[MD] U.S. Values: the Jones

ARLO J BENSINGER JR ajb102 at psu.edu
Sun Dec 3 15:57:57 PST 2006


Ant, Platt,

Of course Platt has to rely on mischaracterization, and utter dismissal of over
70% (all of ZMM and everything in LILA about Indians) of Pirsig's work, to
support his views. The "free market" has absolutely nothing to do with what I
said, and Pirsig's support of the free market in Lila holds no contradiction
with his statements in ZMM, that a "market" is only as good as the
"metaphysics" players come to it with.

Consider this... in 1850 if I criticized slavery, was I "anti-free market"?

I mean, at the time the "market" was "free". Its just that the underlying
cultural values held that blacks were inferior beings.

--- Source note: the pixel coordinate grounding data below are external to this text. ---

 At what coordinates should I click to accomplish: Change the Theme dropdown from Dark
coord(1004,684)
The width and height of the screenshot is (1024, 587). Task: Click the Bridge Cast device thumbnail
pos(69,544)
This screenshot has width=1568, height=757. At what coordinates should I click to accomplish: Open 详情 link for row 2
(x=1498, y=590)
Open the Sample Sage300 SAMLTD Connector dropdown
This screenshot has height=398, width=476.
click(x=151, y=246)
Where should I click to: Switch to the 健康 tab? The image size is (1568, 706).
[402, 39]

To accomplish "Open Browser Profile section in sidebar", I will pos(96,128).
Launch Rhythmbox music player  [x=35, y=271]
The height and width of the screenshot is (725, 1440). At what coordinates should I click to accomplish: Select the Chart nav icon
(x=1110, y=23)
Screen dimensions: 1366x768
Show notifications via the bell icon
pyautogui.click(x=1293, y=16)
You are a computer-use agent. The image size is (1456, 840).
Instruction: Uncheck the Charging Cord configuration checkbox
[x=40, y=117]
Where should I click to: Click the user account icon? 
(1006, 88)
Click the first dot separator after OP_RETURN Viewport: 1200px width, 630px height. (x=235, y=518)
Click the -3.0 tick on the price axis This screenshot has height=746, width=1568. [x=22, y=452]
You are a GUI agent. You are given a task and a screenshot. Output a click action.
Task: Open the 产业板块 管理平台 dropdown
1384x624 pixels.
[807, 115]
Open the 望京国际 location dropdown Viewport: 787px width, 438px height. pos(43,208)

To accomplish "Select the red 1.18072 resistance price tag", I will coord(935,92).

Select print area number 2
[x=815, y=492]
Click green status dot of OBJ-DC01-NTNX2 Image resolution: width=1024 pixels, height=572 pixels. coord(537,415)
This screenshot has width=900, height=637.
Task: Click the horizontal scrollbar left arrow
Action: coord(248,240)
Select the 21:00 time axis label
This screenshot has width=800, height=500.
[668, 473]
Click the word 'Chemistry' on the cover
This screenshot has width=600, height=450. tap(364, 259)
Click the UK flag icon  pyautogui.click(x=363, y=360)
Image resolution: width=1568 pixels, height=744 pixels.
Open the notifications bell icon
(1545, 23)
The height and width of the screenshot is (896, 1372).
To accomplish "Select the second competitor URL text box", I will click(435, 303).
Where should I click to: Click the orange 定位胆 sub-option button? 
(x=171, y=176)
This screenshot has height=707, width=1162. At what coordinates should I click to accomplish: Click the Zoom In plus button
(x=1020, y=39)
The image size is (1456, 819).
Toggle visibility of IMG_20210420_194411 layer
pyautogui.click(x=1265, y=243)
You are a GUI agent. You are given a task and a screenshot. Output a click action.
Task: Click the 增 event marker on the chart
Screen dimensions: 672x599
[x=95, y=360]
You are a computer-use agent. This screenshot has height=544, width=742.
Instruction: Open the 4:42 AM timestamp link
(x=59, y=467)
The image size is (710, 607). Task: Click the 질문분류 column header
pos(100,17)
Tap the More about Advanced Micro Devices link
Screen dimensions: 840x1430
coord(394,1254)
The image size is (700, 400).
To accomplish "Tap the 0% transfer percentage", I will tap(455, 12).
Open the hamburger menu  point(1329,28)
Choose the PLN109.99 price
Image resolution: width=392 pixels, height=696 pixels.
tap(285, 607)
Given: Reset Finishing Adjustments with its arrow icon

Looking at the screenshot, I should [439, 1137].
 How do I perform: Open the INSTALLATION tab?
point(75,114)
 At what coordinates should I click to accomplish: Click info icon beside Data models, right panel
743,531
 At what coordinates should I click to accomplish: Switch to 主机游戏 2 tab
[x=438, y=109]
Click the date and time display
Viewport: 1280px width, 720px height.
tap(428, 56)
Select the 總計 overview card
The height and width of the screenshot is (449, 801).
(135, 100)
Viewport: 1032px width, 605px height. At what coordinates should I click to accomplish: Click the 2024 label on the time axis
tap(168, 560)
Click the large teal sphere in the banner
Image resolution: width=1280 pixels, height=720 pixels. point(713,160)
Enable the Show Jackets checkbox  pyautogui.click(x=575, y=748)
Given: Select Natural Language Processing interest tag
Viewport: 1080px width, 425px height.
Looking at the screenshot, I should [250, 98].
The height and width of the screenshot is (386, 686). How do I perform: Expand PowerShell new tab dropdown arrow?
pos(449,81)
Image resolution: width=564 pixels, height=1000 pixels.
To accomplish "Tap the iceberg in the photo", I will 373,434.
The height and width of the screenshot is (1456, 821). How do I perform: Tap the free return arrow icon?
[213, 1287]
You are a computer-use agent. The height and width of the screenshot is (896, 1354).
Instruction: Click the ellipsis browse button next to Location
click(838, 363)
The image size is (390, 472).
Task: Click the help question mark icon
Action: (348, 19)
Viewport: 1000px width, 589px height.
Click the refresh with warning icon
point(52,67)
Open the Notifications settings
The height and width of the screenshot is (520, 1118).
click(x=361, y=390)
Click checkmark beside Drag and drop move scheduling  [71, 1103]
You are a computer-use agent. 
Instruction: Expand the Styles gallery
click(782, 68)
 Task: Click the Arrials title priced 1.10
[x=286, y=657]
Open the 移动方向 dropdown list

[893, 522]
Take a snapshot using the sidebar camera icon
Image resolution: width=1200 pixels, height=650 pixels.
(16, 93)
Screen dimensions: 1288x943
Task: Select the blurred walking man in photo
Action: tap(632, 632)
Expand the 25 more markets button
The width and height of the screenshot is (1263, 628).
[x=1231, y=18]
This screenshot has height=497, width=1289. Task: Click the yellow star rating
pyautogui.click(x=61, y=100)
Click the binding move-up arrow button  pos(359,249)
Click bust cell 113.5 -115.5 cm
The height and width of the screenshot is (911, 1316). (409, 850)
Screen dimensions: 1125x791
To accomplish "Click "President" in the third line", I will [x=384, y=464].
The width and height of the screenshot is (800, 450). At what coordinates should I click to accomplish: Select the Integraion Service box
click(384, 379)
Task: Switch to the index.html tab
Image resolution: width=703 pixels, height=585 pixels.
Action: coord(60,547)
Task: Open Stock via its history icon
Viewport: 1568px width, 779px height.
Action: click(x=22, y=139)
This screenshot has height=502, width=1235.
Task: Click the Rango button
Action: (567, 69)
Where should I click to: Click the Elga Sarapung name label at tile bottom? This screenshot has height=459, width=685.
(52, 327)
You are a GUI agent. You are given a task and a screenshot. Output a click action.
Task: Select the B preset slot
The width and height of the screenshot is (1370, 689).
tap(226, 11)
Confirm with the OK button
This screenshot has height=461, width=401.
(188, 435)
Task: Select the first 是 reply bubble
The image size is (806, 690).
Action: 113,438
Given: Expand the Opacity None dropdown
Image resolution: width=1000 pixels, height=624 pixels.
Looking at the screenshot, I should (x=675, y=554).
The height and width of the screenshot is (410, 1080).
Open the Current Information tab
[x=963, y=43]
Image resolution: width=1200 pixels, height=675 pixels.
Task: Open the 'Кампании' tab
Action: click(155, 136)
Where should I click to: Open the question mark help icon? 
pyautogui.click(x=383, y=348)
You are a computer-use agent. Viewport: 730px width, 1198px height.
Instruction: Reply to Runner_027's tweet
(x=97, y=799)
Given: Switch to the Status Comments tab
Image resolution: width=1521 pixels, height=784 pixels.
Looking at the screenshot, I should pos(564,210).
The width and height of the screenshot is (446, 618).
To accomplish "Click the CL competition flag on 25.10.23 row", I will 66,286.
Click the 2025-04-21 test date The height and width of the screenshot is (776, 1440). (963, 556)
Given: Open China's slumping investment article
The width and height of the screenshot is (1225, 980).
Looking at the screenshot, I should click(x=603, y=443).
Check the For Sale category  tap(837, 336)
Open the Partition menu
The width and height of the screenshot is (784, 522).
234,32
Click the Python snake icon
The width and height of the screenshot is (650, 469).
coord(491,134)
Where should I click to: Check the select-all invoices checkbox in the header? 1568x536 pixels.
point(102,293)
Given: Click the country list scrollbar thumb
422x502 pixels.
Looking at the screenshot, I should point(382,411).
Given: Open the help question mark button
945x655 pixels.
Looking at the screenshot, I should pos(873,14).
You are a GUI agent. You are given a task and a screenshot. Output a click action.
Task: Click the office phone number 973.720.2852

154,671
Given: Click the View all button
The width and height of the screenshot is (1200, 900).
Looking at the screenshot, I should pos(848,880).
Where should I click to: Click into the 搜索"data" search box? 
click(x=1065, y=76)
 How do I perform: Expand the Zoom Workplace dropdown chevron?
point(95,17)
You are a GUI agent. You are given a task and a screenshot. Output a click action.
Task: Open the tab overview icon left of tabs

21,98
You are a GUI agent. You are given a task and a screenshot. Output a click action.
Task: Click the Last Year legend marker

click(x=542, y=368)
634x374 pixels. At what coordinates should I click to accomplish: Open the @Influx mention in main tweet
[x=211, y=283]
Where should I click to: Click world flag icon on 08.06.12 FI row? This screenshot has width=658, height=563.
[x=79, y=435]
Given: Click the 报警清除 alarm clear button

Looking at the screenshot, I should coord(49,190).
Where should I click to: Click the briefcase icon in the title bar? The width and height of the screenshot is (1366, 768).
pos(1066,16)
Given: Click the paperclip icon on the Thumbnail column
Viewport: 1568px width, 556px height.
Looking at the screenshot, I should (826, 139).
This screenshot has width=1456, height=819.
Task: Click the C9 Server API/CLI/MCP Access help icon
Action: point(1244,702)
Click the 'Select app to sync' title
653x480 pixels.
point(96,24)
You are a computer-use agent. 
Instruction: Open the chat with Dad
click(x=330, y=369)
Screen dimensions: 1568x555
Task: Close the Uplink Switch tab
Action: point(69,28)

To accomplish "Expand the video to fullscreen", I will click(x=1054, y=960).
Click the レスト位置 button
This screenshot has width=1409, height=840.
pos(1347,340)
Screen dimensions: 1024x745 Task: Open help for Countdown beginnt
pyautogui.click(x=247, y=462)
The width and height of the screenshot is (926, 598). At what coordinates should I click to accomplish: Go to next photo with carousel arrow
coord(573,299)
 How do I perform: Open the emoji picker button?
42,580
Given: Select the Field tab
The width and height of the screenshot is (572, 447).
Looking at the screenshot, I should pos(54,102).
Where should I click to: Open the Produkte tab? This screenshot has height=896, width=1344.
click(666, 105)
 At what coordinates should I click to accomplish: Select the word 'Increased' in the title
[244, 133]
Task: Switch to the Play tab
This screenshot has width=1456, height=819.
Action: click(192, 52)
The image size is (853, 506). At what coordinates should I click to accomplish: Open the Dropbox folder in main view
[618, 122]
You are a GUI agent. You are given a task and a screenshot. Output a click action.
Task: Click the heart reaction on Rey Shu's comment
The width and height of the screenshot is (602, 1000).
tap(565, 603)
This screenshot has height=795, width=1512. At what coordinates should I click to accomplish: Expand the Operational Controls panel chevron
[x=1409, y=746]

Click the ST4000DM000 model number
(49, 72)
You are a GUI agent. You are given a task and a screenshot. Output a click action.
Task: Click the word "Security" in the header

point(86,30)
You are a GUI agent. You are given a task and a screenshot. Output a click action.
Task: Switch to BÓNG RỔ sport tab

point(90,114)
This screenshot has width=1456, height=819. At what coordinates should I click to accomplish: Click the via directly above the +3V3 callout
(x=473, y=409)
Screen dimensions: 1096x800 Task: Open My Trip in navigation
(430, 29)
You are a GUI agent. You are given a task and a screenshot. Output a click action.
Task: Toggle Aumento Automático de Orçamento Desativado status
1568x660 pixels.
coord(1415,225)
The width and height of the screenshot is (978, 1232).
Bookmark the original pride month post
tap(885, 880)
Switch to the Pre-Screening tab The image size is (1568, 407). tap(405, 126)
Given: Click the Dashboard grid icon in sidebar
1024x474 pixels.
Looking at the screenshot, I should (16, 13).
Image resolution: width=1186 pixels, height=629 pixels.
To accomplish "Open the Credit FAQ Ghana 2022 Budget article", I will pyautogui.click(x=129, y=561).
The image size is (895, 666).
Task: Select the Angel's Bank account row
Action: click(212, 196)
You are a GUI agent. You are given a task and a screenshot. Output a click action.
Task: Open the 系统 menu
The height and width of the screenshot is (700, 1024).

Thus, they could be
traded like chattle.

It was not the "market", it was the "values" held and advanced by the culture.
And so a criticism of "slavery" was a criticism of foundations and outcomes of
those foundations. Pirsig's condemnation of commodity fetishism in ZMM is
similar. And still very relevent today.

In ZMM, Pirsig brings a strong condemnation of the modern SOMist dichotomy that
causes, among other maladies, the commodity fetishism described by Marx. Pirsig
wasn't saying (and neither am I) that the solution is to make the market "not
free", but to criticize and condemn the values people were bring TO the market.

Let's not forget too, that Pirsig recently called ZMM "the path to enlightment",
and LILA "the path back". Hardly a dismissal of his earlier work. Like most
authors, he covers new ground once he has thoroughly covered older ground.